> _What needs to be done_: Return every line from the one containing "What do you see at coordinates (292, 17)" down to the one containing "center [292, 17].", including both, word for word with nothing changed.

> _Task input_:
========
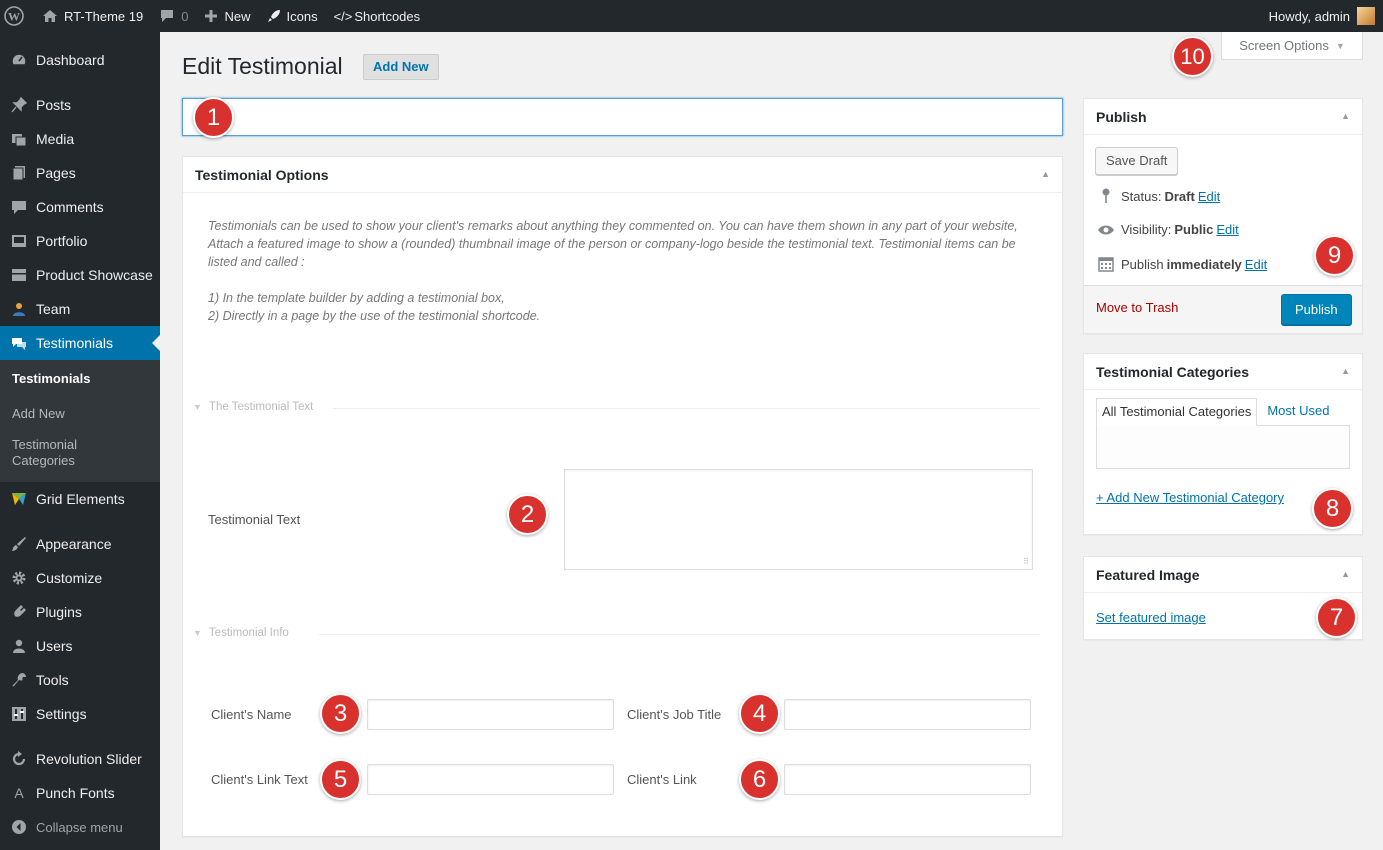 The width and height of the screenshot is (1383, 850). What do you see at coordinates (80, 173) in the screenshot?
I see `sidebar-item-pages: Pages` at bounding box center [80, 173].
========
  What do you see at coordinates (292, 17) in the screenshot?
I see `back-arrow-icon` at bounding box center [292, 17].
========
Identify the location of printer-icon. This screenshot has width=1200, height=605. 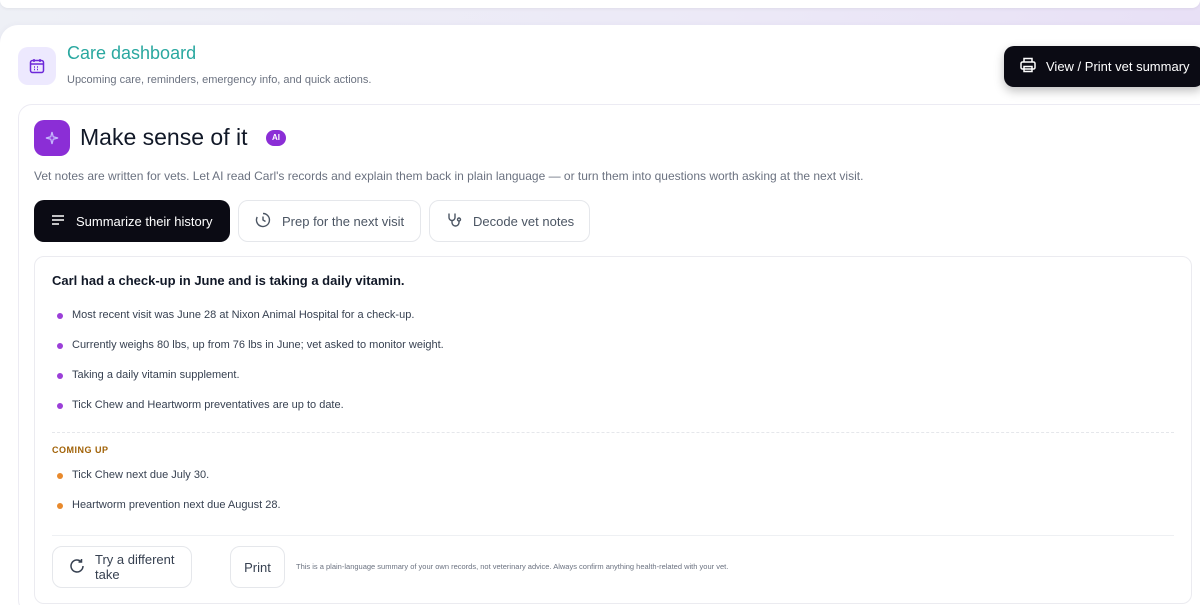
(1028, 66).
========
> _Solution_:
  What do you see at coordinates (292, 17) in the screenshot?
I see `back-arrow-icon` at bounding box center [292, 17].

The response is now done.